La recensione del film SAMBA, al cinema dal 23 aprile

Recensione a cura di Eleonora Cocola
Samba Cissè è senegalese ma ormai da dieci anni vive a Parigi, dove si barcamena tra vari lavoretti precari mentre studia per diventare un cuoco come suo zio Lamouna, con cui condivide un alloggio squallido e minuscolo. Dopo essere incappato in un controllo della polizia, passa un periodo in un centro di accoglienza e viene rilasciato con il foglio di via. Per non dover lasciare la Francia, Samba si rivolge a un’associazione che aiuta i clandestini ad ottenere la carta di soggiorno. È così che incontra Alice, una volontaria molto diversa dalle altre: ha dovuto interrompere la sua carriera di dirigente aziendale per riprendersi da un grave crollo nervoso.

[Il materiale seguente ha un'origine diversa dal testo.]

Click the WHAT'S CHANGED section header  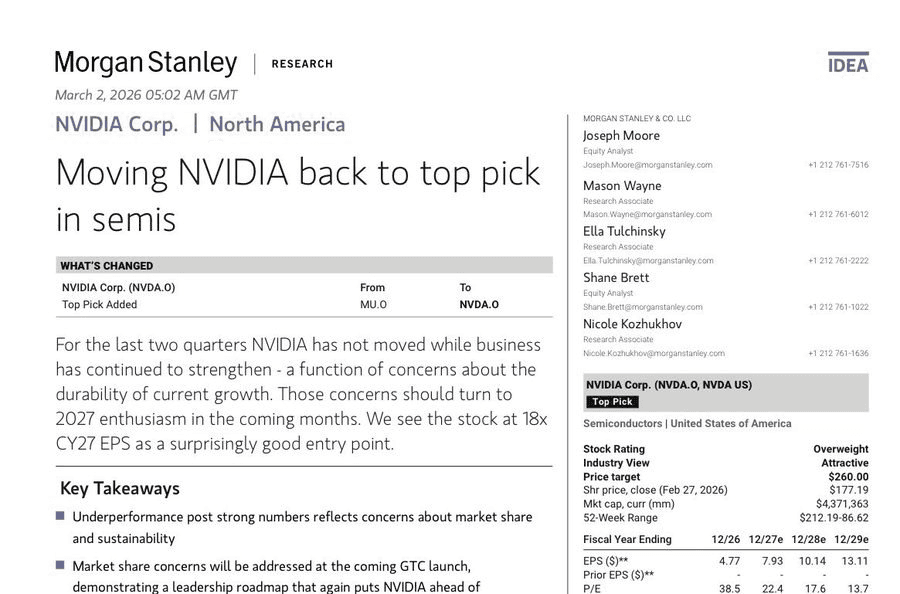107,266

Dopo il successo planetario di Quasi amici, il binomio Olivier Nakache e Eric Toledano torna sul tema delle amicizie inaspettate: tra Samba (interpretato dall’oramai collaudato Omar Sy) e Alice (Charlotte Gainsbourg) nasce un legame apparentemente improbabile, un po’ per le differenze sociali e caratteriali, un po’ per i goffi tentativi di lei di mantenere le distanze. Ma abbastanza presto risulta chiaro che i due sono più simili di quel che sembrano: ad accomunarli c’è una condizione di outsider, che in Alice, complici le straordinarie doti della Gainsbourg, emerge in una maniera intima ed esilarante al tempo stesso. Tutto in lei parla del suo essere fuori posto, dalla postura un po’ curva, dovuta anche ai vestiti che la infagottano, alle maniere maldestre, dalla sua espressione deliziosamente persa alla sua incapacità di seguire le regole dell’associazione. Una goffaggine che, nonostante all’apparenza sembri più spigliato e irruento, caratterizza anche Samba, soprattutto quando c’è occasione di scatenarsi nel ballo, nemico principe della rigidità.

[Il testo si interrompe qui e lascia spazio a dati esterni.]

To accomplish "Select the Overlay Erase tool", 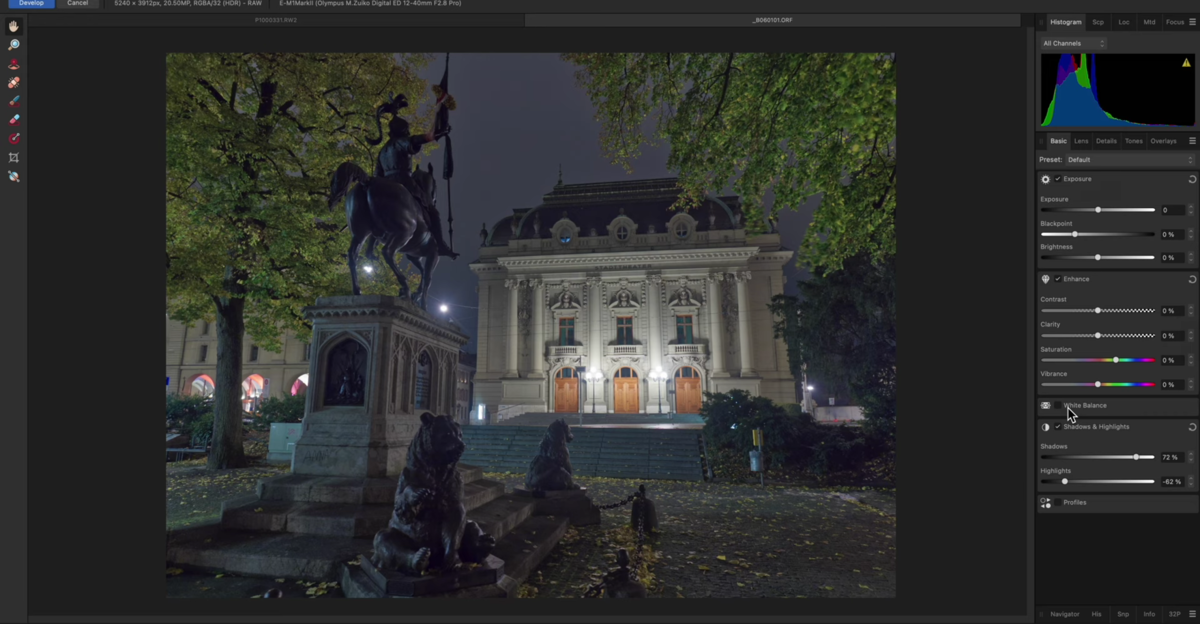I will tap(14, 120).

Che sia dovuto alla bravura dell’attrice o a scelte di sceneggiatura, la personalità di Alice è il fiore all’occhiello del film, e il più delle volte è lei a dare vita a situazioni che sfiorano l’esilarante e che danno l’impressione di assistere ad una commedia. L’altra colonna portante in questo senso è il personaggio di un giovane immigrato algerino, interpretata dal bravissimo Tahar Rahim, che si finge brasiliano per trovare più facilmente lavoro (e ragazze). Samba però non è una vera e propria commedia, perché i risvolti comici servono a bilanciare sapientemente gli aspetti realistici del film, che racconta senza mezzi termini non solo la difficile condizione di sentirsi straniero e non accettato, ma anche i risvolti più crudi dell’essere clandestini: la difficoltà di trovare un lavoro dignitoso, la stanchezza fisica, la paura di essere scoperti, i pericoli della strada. Il personaggio di Samba incarna il lato più drammatico della pellicola, che riesce bene nell’intento di far convivere gli aspetti dolci e quelli amari, risultando nel complesso molto gradevole, delicata ed estremamente umana.

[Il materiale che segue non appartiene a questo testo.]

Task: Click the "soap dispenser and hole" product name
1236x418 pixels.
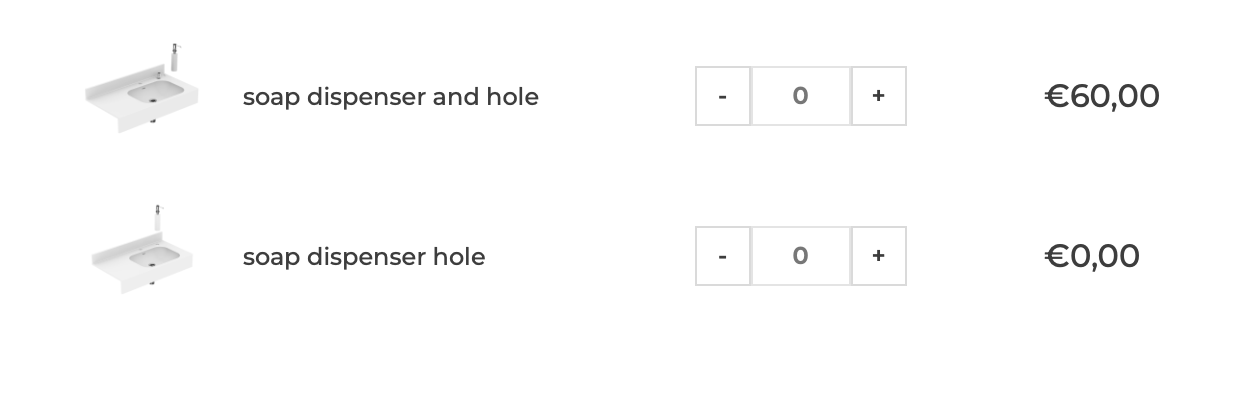Action: coord(390,97)
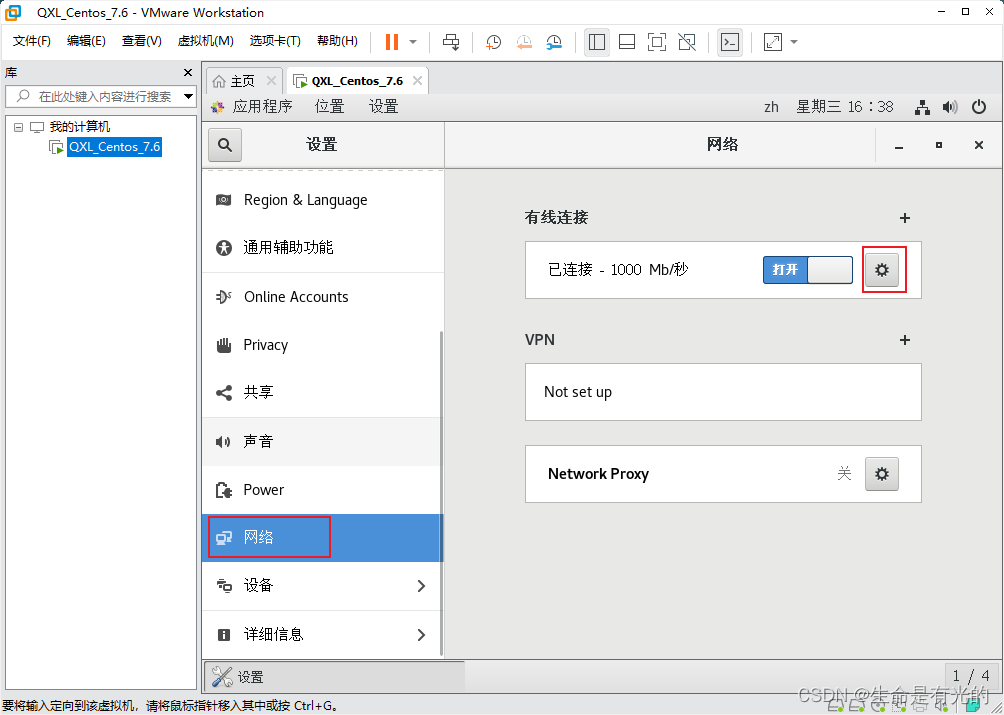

Il confronto con il romanzo Samba pour la France di Delphine Coulin è doveroso, ma il film trae dal libro poco più che l’ispirazione: il personaggio di Alice, che nel romanzo è solo la voce narrante ma non ha una vera rilevanza a livello di trama, è completamente opera degli sceneggiatori. Della potente drammaticità del libro, il film conserva solo una parte, quella che serve per parlare in maniera realistica di una situazione sociale difficilissima, lasciando perdere gli aspetti più tragici. La linea narrativa dedicata alla relazione fra Samba e Gracieuse, la ragazza fidanzata con un amico del protagonista, è impoverita a livello sentimentale e sopravvive solo per reggere gli sviluppi della trama. Questo, naturalmente, a fronte di un approfondimento emotivo totalmente diverso, che racconta la nascita di un legame tra mondi così diversi ma allo stesso tempo così vicini da potersi toccare.